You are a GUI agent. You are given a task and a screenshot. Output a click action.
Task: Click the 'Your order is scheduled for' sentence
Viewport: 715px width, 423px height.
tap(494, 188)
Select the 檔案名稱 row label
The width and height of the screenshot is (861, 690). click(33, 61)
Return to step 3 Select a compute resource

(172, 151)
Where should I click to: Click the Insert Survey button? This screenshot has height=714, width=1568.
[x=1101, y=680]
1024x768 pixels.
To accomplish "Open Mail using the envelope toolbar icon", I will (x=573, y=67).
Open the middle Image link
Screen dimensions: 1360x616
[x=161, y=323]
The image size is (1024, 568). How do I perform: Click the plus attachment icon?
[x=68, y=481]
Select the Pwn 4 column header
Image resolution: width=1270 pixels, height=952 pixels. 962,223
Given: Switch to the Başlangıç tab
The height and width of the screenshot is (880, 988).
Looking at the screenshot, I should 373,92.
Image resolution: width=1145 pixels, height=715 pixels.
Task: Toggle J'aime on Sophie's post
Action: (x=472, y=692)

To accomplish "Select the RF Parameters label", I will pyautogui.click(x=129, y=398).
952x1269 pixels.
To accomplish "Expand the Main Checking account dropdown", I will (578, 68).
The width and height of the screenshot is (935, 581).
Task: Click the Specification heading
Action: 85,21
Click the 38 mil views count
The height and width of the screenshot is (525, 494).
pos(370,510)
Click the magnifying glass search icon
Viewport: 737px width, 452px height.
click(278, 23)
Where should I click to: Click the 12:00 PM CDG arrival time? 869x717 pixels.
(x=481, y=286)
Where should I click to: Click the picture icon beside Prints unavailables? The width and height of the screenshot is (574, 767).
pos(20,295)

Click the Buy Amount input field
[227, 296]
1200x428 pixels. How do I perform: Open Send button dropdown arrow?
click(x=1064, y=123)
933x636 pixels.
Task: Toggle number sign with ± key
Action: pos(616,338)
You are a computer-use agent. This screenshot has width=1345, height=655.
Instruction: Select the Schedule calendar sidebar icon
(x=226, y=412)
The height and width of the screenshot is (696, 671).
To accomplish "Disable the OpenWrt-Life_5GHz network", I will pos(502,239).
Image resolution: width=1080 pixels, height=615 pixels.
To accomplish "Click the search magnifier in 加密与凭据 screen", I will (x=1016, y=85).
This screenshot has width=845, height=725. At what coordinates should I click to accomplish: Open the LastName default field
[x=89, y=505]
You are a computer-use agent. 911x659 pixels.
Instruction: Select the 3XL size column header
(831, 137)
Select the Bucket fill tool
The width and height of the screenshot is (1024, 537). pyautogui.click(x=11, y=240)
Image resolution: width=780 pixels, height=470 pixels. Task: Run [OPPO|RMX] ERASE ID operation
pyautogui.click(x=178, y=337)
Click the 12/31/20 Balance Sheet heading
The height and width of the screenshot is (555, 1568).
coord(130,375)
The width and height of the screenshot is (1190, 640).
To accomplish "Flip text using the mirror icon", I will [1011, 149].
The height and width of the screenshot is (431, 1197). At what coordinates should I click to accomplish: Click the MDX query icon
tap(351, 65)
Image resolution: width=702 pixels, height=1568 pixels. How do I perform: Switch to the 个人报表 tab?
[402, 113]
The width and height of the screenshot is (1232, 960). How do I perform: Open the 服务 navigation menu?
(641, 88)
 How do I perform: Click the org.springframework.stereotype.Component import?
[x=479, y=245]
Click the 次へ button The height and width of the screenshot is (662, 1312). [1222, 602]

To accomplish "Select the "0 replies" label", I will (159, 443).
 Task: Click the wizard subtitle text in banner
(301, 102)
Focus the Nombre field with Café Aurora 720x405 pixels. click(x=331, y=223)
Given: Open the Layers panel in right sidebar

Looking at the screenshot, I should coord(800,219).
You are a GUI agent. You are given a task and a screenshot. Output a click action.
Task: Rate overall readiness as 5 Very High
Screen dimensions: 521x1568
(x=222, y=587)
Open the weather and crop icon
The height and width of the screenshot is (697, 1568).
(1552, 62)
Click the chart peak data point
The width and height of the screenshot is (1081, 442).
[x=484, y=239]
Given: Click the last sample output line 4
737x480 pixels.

* * *

**WHAT YOU SHOULD DO:**
Whenever the word "computer" appears in a line of the data above, that line counts. Say how many lines count, and nothing more.

**TASK OUTPUT:**
2